С первых книг Б. Латур погружается в исследование срединных, гибридных вещных образований, полагает как основную задачу историческую критику прежней метафизики вещи. Тему Срединной империи вещей (гибридов, уродов, квазиобъектов, «третьих вещей» и т. д.) заслонила вся эта мифология Нового времени, когда распалась на Новое и Старое, Прошлое и Будущее, Варваров и Цивилизованных, Дикость и Просвещение. Идеология познания Нового времени пыталась использовать этот разрыв этот нескончаемый список оппозиций собственную «разорванность» для того, чтобы закрепить превосходство духа, ментального начала над вещным миром, и порвать по-картезиански радикально с Прошлым ради Будущего30.

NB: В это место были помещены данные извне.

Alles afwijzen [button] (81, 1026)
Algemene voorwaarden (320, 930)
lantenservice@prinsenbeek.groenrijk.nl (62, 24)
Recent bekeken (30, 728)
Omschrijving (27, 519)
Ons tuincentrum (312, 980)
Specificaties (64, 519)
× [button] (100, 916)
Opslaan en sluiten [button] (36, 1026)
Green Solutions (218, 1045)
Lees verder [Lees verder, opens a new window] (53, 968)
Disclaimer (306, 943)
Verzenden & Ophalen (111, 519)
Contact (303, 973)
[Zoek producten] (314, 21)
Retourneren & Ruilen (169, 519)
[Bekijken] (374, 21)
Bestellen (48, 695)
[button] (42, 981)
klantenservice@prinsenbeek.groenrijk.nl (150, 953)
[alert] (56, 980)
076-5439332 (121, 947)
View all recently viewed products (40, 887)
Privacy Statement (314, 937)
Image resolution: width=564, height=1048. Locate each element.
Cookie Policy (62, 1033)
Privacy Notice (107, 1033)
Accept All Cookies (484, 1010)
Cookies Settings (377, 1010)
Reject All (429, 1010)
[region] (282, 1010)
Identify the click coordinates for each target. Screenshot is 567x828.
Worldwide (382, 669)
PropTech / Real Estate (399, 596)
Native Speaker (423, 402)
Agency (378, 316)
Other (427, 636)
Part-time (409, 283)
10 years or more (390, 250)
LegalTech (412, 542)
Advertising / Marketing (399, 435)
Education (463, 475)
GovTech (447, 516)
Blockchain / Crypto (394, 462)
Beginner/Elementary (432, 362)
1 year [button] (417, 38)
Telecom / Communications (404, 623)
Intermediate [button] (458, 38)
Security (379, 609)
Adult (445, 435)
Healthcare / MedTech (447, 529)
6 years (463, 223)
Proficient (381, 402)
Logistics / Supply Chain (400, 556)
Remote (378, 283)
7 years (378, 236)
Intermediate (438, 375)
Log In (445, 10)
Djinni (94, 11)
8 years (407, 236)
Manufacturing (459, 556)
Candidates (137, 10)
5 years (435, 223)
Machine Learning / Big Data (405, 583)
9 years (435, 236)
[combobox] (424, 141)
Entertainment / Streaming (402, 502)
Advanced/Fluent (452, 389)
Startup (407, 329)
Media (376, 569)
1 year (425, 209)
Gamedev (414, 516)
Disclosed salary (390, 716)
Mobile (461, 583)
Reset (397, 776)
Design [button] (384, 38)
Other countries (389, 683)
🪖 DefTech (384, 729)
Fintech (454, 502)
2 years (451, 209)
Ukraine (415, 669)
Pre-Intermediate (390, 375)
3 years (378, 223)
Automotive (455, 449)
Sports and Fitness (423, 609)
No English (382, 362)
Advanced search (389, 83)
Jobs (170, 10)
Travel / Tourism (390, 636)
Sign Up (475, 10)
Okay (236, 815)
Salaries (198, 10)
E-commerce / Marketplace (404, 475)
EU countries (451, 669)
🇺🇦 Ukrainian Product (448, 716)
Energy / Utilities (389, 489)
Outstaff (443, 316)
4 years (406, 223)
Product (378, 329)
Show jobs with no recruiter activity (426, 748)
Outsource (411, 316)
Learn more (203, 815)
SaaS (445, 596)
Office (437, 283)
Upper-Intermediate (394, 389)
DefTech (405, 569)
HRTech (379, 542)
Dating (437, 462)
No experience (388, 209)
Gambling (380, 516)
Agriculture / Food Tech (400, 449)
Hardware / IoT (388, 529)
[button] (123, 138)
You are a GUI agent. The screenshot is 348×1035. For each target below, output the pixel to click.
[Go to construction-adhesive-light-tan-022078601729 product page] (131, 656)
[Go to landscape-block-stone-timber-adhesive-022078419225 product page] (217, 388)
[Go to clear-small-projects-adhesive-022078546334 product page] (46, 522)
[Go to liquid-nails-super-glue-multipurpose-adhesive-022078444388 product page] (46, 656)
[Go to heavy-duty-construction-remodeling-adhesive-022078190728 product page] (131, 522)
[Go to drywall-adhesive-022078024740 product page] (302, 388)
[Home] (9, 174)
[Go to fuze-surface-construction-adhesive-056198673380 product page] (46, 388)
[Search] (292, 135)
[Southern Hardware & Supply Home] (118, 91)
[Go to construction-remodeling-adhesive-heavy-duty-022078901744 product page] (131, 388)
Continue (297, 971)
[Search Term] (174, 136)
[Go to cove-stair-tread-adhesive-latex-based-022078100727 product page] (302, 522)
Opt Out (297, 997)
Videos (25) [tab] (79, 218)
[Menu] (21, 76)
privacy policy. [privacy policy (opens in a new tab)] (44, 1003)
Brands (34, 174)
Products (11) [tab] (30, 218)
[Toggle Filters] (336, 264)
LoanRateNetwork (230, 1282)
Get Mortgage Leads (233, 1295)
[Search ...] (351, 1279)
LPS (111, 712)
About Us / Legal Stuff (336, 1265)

Жан Батист Шарден. Медный бак. Ок. 1733
Надо отказаться от веры в эту ложную, посткартезианскую мифологию Нового времени и вернуться к самим вещам. Придать абсолютное значение всему промежуточному, срединному, медиаторному, всему от века к веку разрастающемуся континууму новых вещей, образующих сетевую ткань современных западных обществ31. Но как это возможно, если давно известно, что расколдование мира идёт с такой силой и столь глобально, что вещное вещь как таковая не выдерживает натиска со стороны всё более усложняющегося сетевого порядка и гибнет? Вещь больше не нужна в качестве вещи, т. е. некоего индивидуального и автономного синтеза качеств. На неё больше нет времени ни в искусстве, ни в практике постиндустриального общества.
II
Обволакивание. Наброски к теории ауры
Итак, древнекитайская мысль, на все лады перебирая этот мотив, беспрестанно заставляет нас грезить о бесконечном могуществе ветра; его невидимое дыхание, пролетая над землёй, добирается до каждой былинки и заставляет её трепетать, его нематериальное присутствие без устали обволакивает всё и всё приводит в движение.
Фр. Жюльен13
Тема ауры давняя проблема, она была прекрасно преподана нам ещё Лессингом в его знаменитом сочинении «Лаокоон, или О границах живописи и поэзии» (1766). В его комментарии к «Илиаде» Гомера мы читаем: «когда в смятении битвы один из важнейших героев подвергается опасности, в которой никто не может оказать ему помощи, кроме божества, то у поэта покровительствующее божество облекает обыкновенного героя густым туманом или тьмою и таким образом выводит из битвы. Так Парис спасён был Венерой, Идей Гефестом, Гектор Аполлоном». Это облако чисто условный символ исчезновения (спасения героя). Когда некоторые подражатели Гомера (а живопись полна этими образцами) пыталась изобразить вещественно-конкретный образ облака, то нарушали эту условность, за которой стояло только исчезновение. Другими словами, древняя аура скрывала в себе вещное, и чем это быстрее происходило, тем более значительна была сакрализация события, индивида или вещи. Внутри облака пустота, там нет ничего вещного, лишь это ауратическое наполнение, искажающее физические и другие качества вещи32. И наконец, аура это когда видимое, то, что перед нами, не движется, а сияет. Откуда сияние? Можно предположить, что одни качества накладываются на другие: первые, или те, что могут быть видимы (переживаемы непосредственно), на те, что возможны только в результате полного обзора видимого. Видимый предмет наделяется энергией двух скрыто действующих оптик, проксимальной и дистальной. Видимое открывается как ближайшая близость дальнего, или как удалённость самого наиближайшего то, что В. Беньямин и называл аурой: «Странное сплетение места и времени: уникальное ощущение дали, как бы близок при этом рассматриваемый предмет ни был. Скользить взглядом во время летнего полуденного отдыха по линии горной гряды на горизонте или ветви, в тени которой расположился отдыхающий, пока мгновение или час сопричастны их явлению значит вдыхать ауру гор, этой ветви»33. Аура как чисто оптический эффект? Не мы вступаем в ауру, которая окружает предметы, а сам мозг, водитель разума в своей внутренней структуре образует нечто вроде внутреннего пространства или сцены, где одно изображение накладывается на другое, и уже в таком виде он представляет нам как образ глубины, дали, так и самой ближайшей близости. Не чередуя их, а давая разом и вместе.